Jane’s techniques, persistence, and self-control made the interrogation a riveting experience for Gilberto, but in spite of her unrelenting—even merciless—pursuit of the truth, he had not been shaken by anything she did. In fact, he was grateful she was on the right side of this business, because if she’d been one of them, she would have been a damn formidable enemy.
Hendrickson was another matter. The arrogance of the man from the DOJ, his contempt for the rights of others, for the lives of others, his utopia that would be the darkest dystopia for most of humanity…More than once, the guy sent shivers through Gilberto.
And now, as his personality seemed to deteriorate, either under the extreme stress brought on by his inevitable conversion into one of his adjusted people or because something was going wrong with the control mechanism implantation, Hendrickson’s voice and his manner and his revelations about his mother stiffened the fine hairs on the back of Gilberto’s neck. Since the control mechanism had not yet woven itself fully across and into the man’s brain, there was a possibility that his breakdown was a performance, that he had some trick in mind, though it was difficult to see what he could hope to achieve by such a deception. Besides, there was a creepy reality to his emotional devolution.
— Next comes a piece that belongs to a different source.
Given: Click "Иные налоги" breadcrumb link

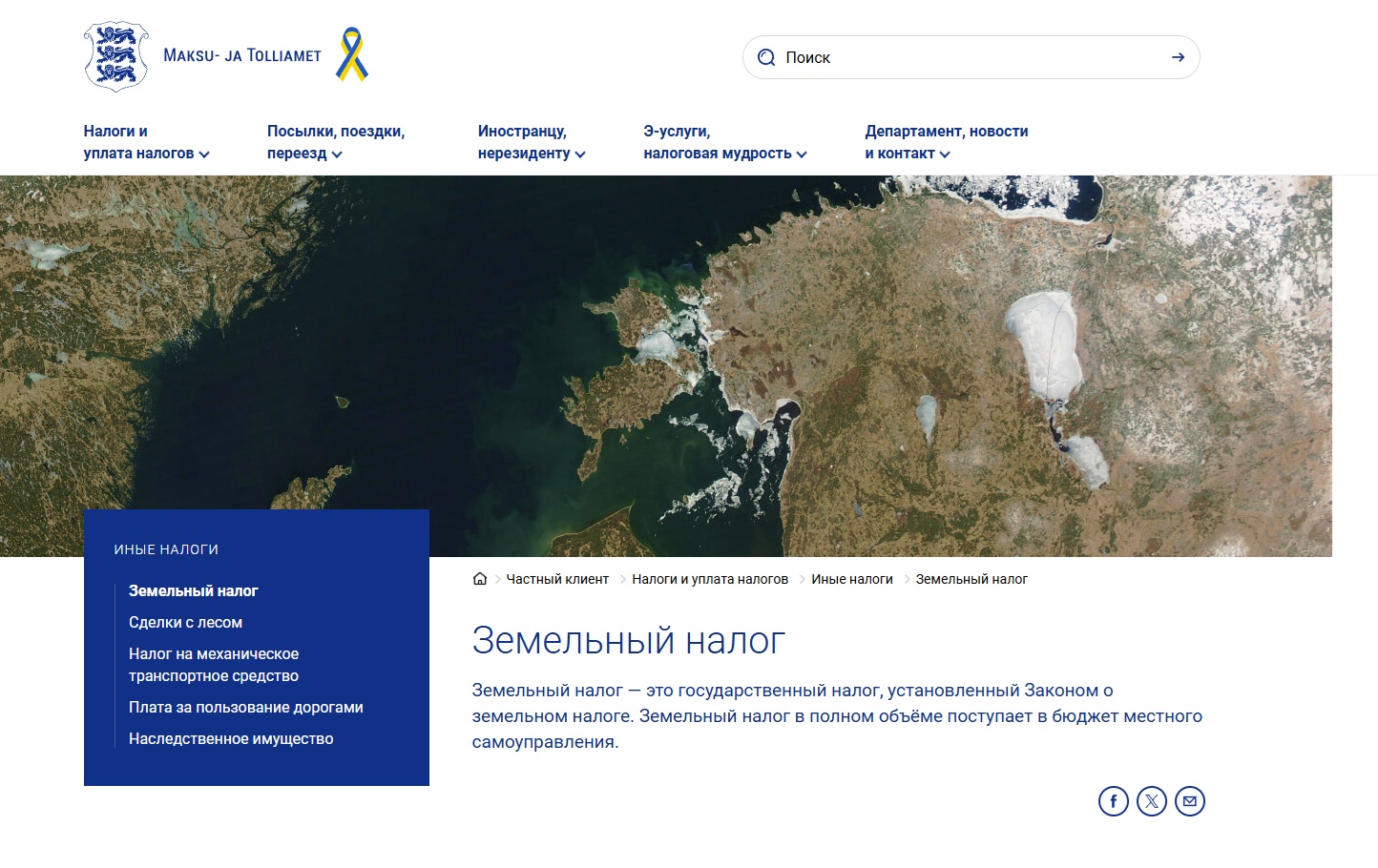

Jane wanted to know a great deal about the estate in La Jolla, where Anabel Claridge currently resided, and then about the estate in Lake Tahoe, to which the woman would move on May first and remain until October.
“She likes Tahoe not for its winter sports, but for its summer beauty,” Hendrickson said, and he emitted a mutterance of laughter, bitter and restrained, which he refused to explain. In fact, he denied having laughed at all, and he seemed to be sincere in his denial.